Even if historians were somehow to forget the illegal war, the mangling of international law, the trashing of the environment and social welfare, the banking crisis, the transfer of wealth from poor to rich, one image is stamped indelibly on this presidency: the trussed automata in orange jumpsuits. It portrays a superpower prepared to dehumanise its prisoners, to wrap, blind and deafen them, to reduce them to mannequins in a place as stark and industrial as a chicken-packing plant. Worse, the government was proud of what it had done. It was parading its impunity.

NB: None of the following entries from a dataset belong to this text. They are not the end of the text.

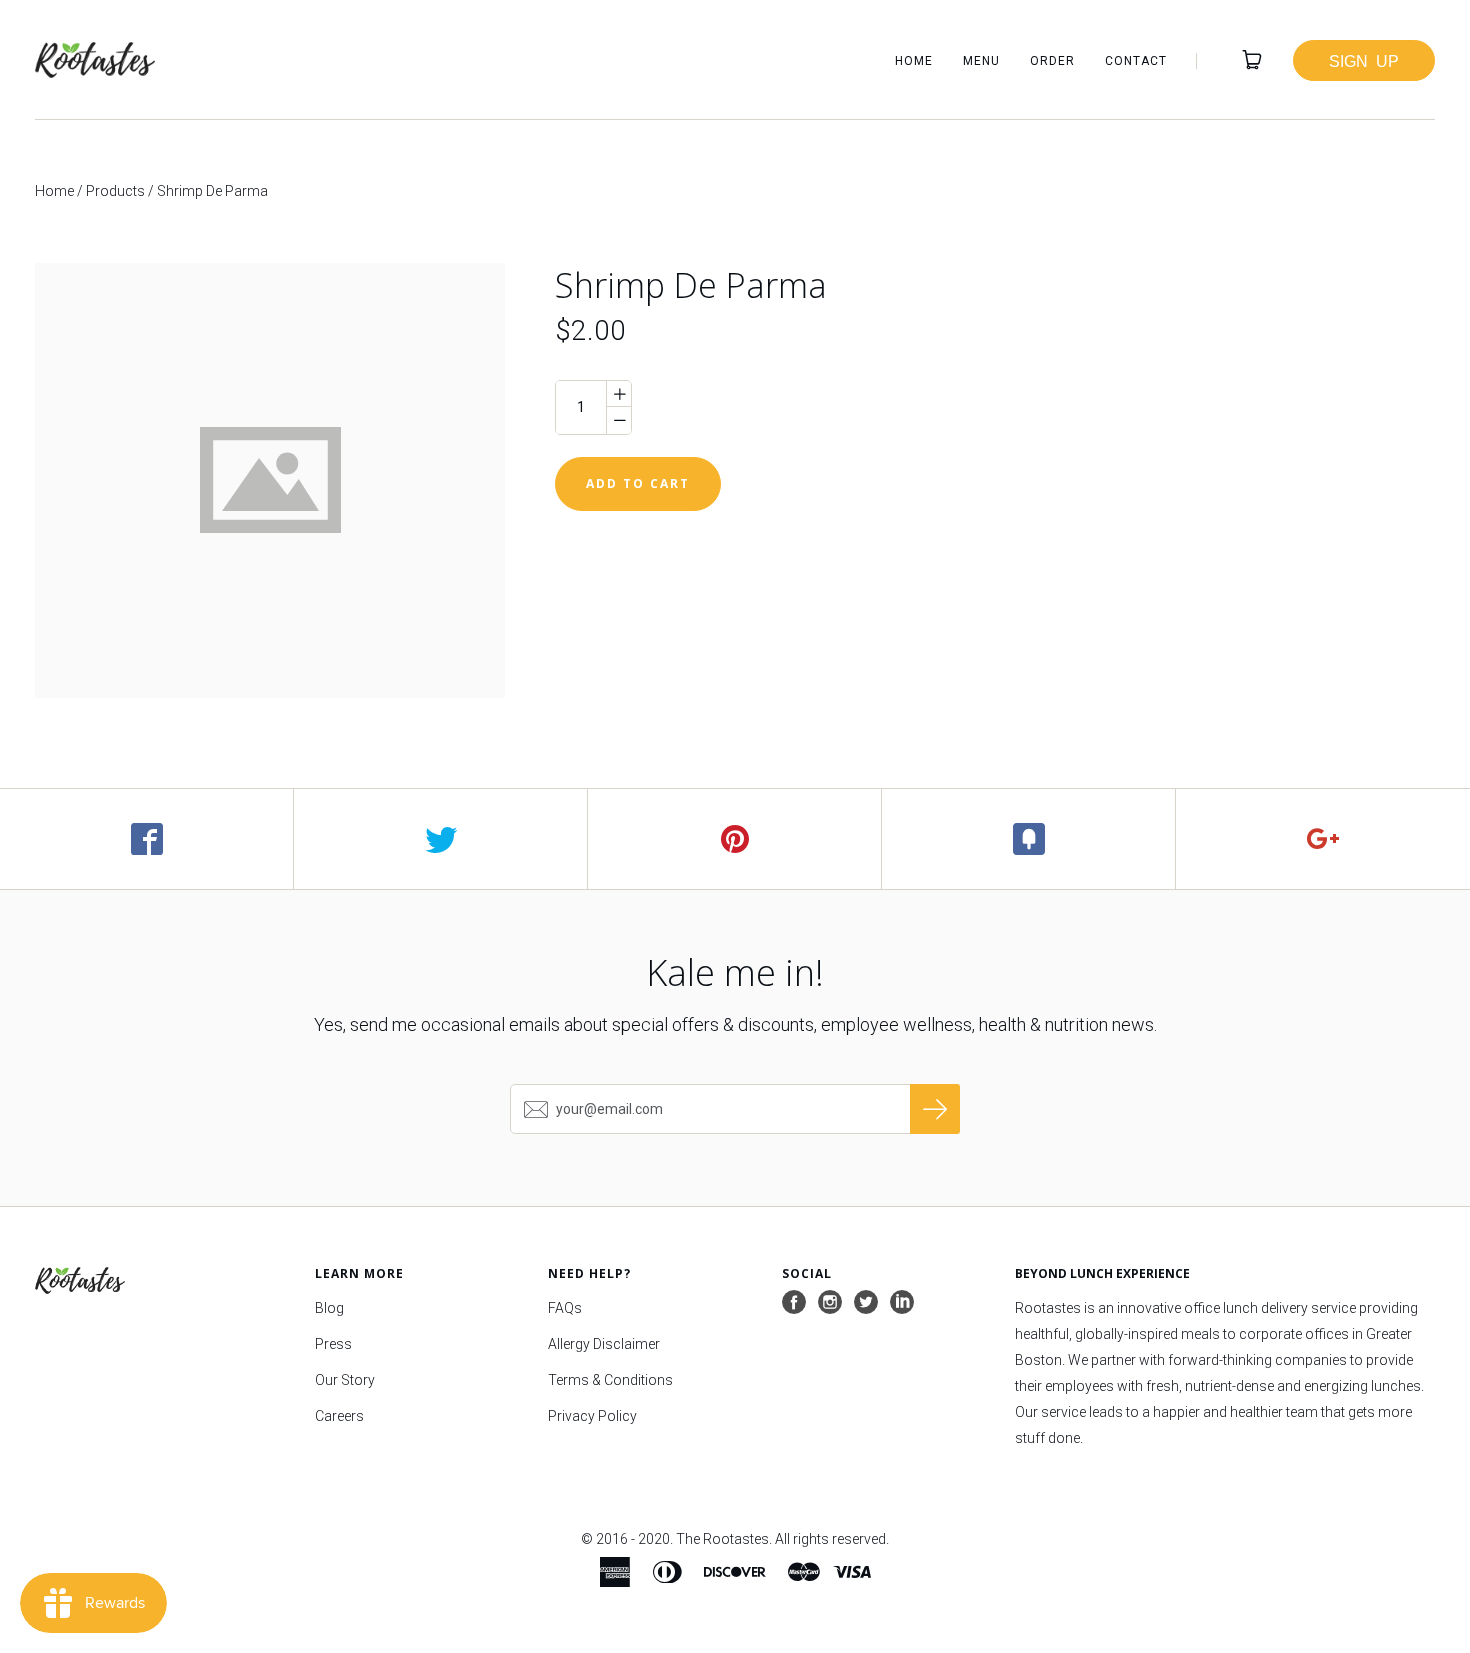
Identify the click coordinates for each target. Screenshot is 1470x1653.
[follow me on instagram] (830, 1303)
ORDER (1052, 61)
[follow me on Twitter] (866, 1303)
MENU (981, 61)
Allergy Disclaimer (604, 1344)
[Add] (1323, 839)
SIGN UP (1364, 60)
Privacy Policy (592, 1416)
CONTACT (1136, 61)
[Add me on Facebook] (794, 1303)
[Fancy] (1029, 839)
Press (333, 1344)
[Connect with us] (902, 1303)
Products (115, 191)
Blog (329, 1308)
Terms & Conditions (610, 1380)
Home (54, 191)
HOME (914, 61)
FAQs (565, 1308)
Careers (339, 1416)
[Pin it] (735, 839)
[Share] (147, 839)
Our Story (345, 1380)
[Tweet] (441, 839)
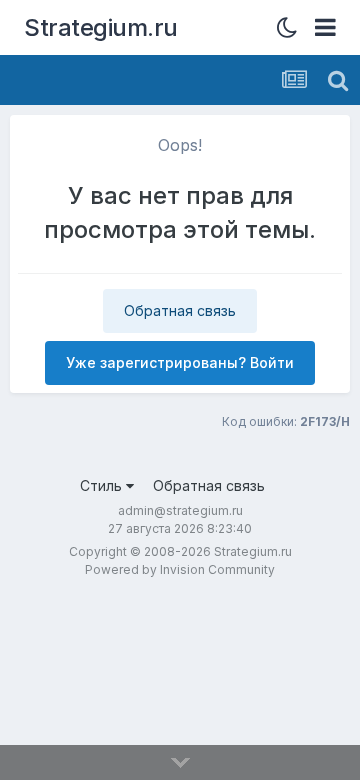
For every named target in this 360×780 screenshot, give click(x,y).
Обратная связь (180, 310)
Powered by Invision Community (180, 569)
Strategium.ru (101, 27)
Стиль (103, 485)
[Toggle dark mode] (292, 28)
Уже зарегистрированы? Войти (180, 362)
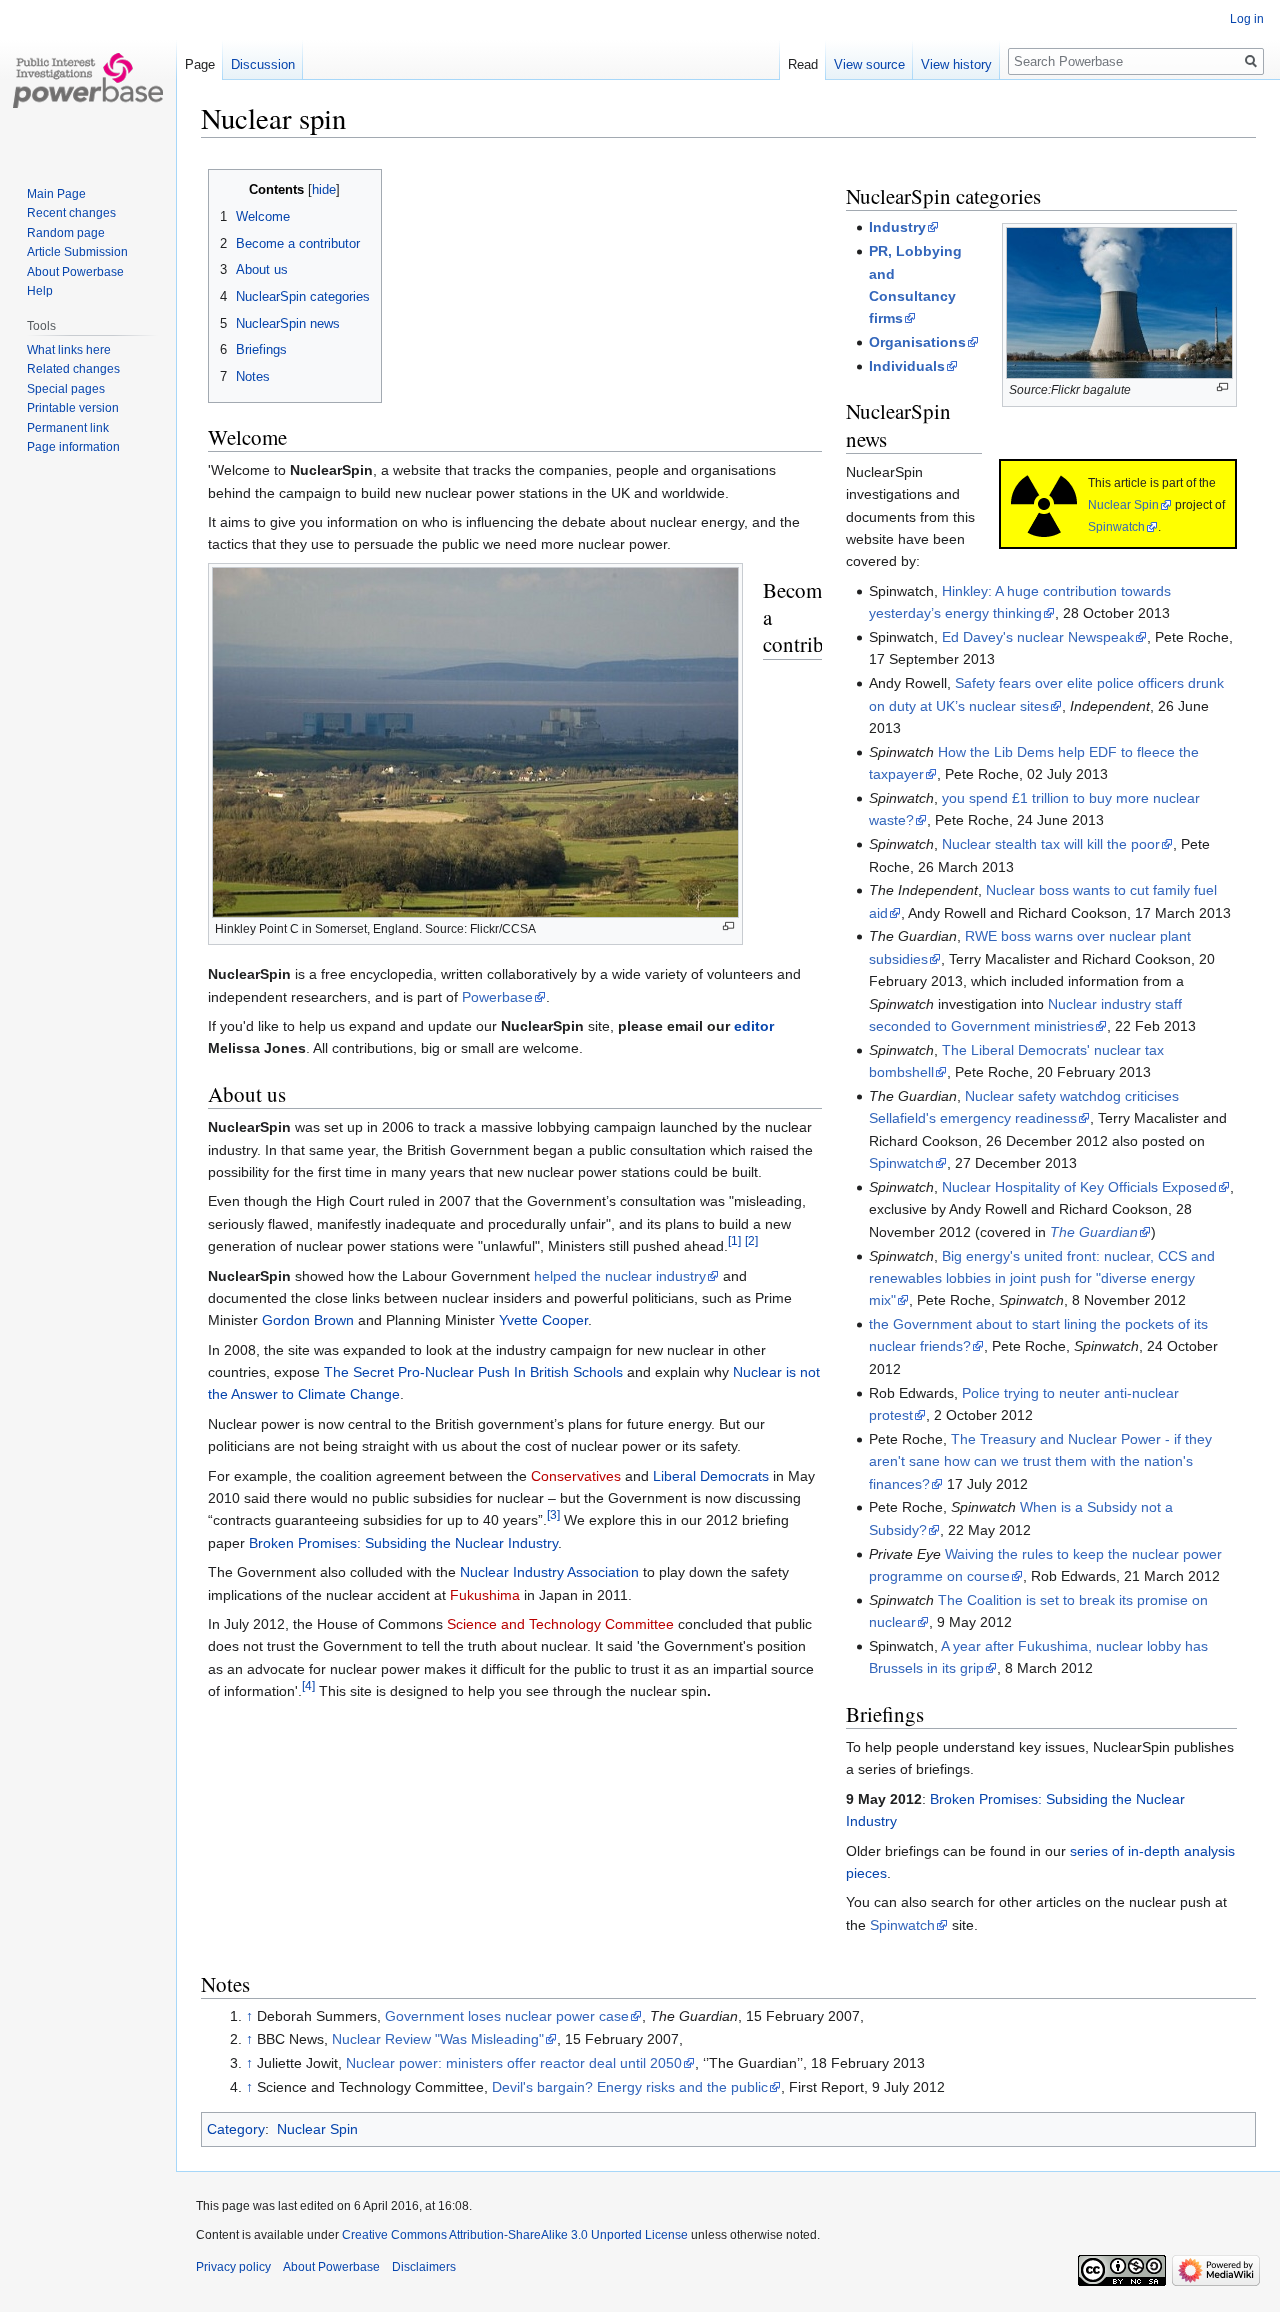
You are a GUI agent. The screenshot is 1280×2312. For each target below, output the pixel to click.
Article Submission (77, 252)
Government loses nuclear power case (507, 2016)
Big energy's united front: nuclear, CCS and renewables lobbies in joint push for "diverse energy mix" (1042, 1278)
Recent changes (71, 213)
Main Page (56, 194)
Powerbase (497, 997)
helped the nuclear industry (620, 1276)
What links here (69, 350)
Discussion (263, 64)
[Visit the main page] (88, 80)
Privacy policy (233, 2267)
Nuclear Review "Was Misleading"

It wanted us to know that nothing would stand in its way: its power was both sovereign and unaccountable.
Three days before Bush arrived in Britain, the US Supreme Court ruled that the inmates at Guantanamo Bay were entitled to contest their detention in the civilian courts. This is the third time the supreme court has ruled against the prison camp, but on this occasion Bush cannot change the law: the court has ruled that the prisoners' rights are constitutional.
Symbolically the decision could scarcely be more important. Practically it could scarcely be less. The Department of Defense can transfer its prisoners to an oubliette in another country, where the Constitution's writ does not run. The public atrocity of Guantanamo Bay has provided a useful distraction from something even worse: the sprawling system of secret detention camps the US runs around the world.